:: What you are asked to do ::
Set down again each entry exactly as it reads, pictures excluded.

(Stored items)
******************************

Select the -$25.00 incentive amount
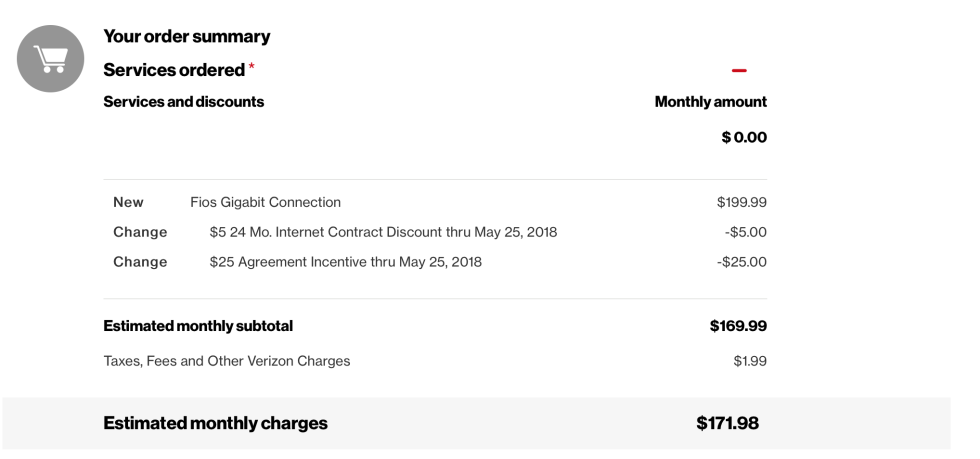 click(742, 261)
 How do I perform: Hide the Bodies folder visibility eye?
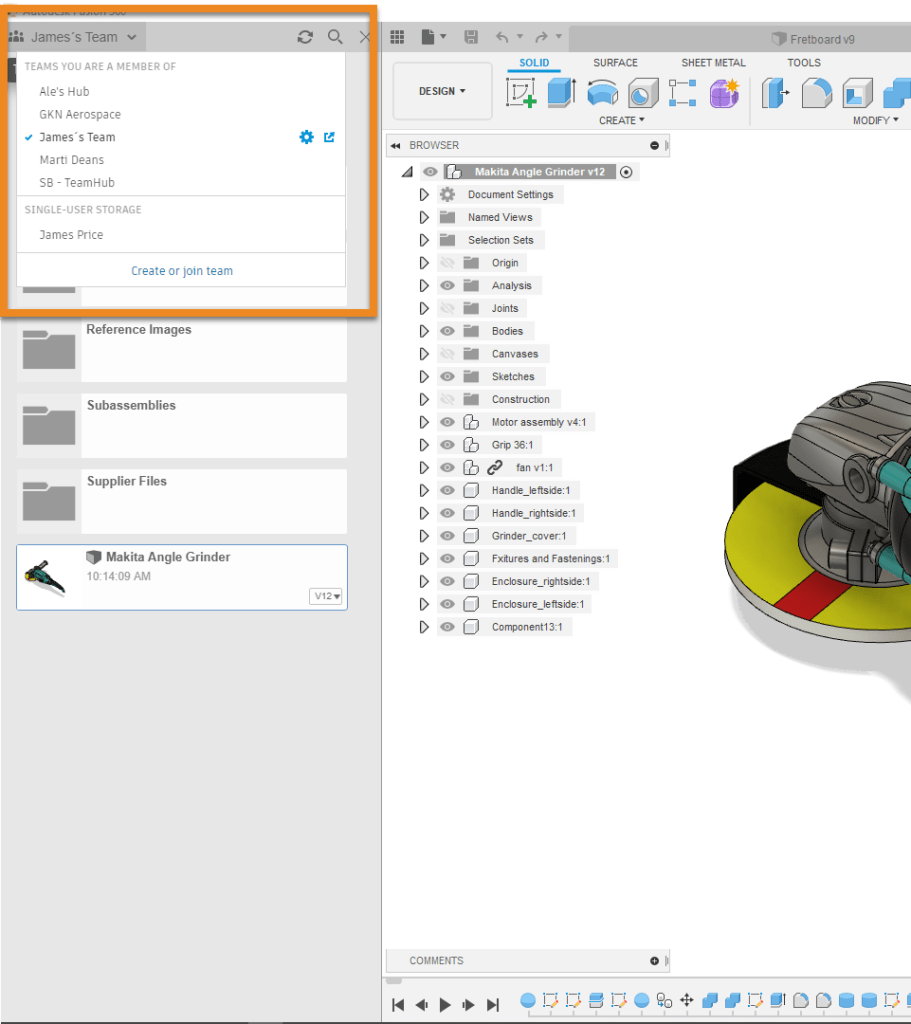pos(447,331)
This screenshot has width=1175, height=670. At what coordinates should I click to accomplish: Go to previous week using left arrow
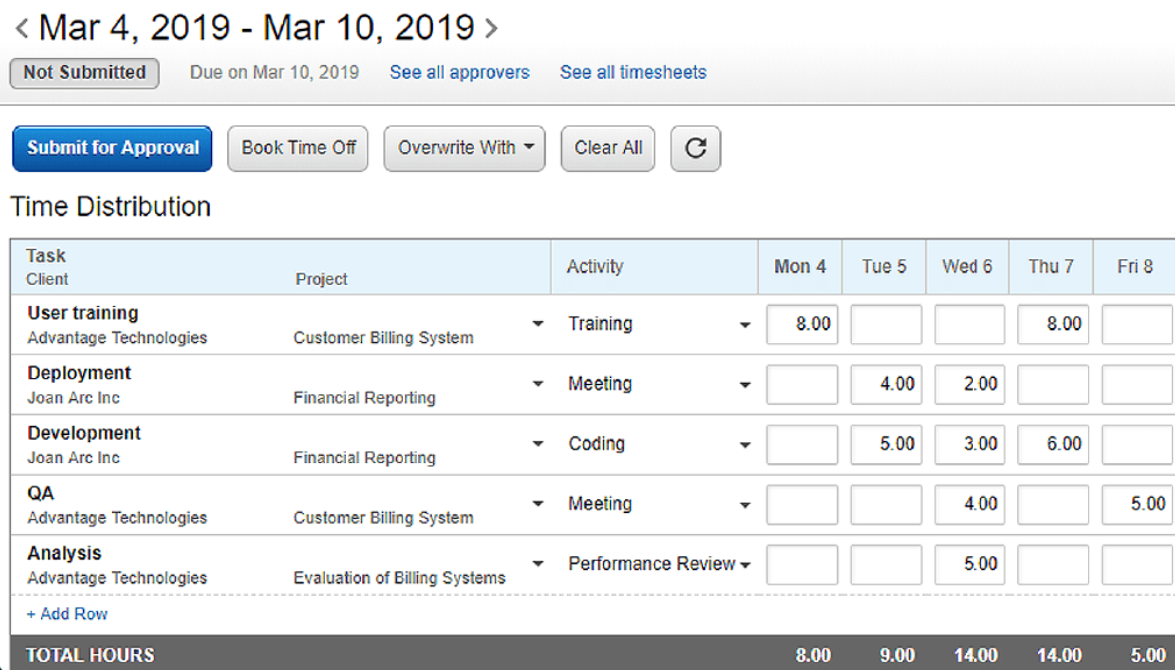[21, 29]
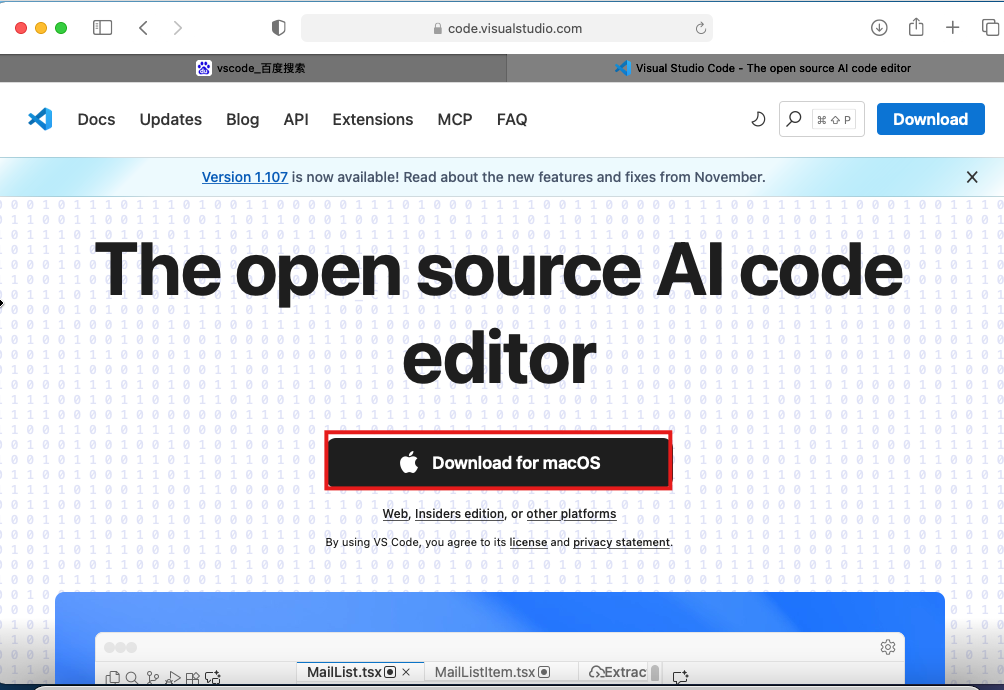Open a new tab with plus icon
The height and width of the screenshot is (690, 1004).
[953, 28]
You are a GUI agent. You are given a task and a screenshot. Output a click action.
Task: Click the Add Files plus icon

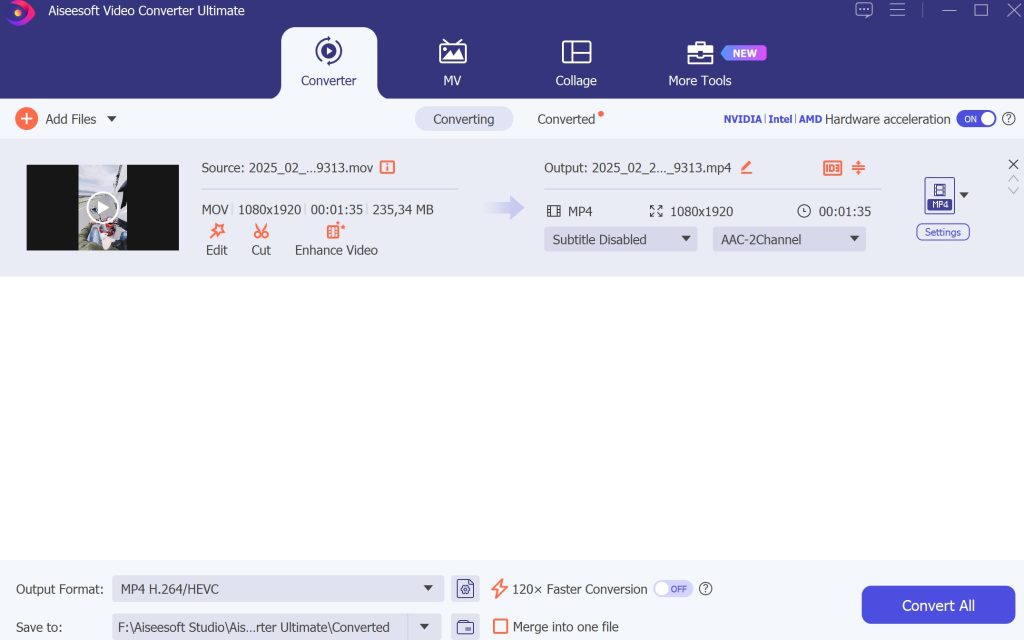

******************************

:: Task result ::
Select the -$25.00 incentive amount
 click(742, 261)
 How do I perform: Hide the Bodies folder visibility eye?
pos(447,331)
This screenshot has width=1175, height=670. At what coordinates should I click to accomplish: Go to previous week using left arrow
[21, 29]
Open a new tab with plus icon
The height and width of the screenshot is (690, 1004).
[953, 28]
You are a GUI agent. You are given a task and a screenshot. Output a click action.
Task: Click the Add Files plus icon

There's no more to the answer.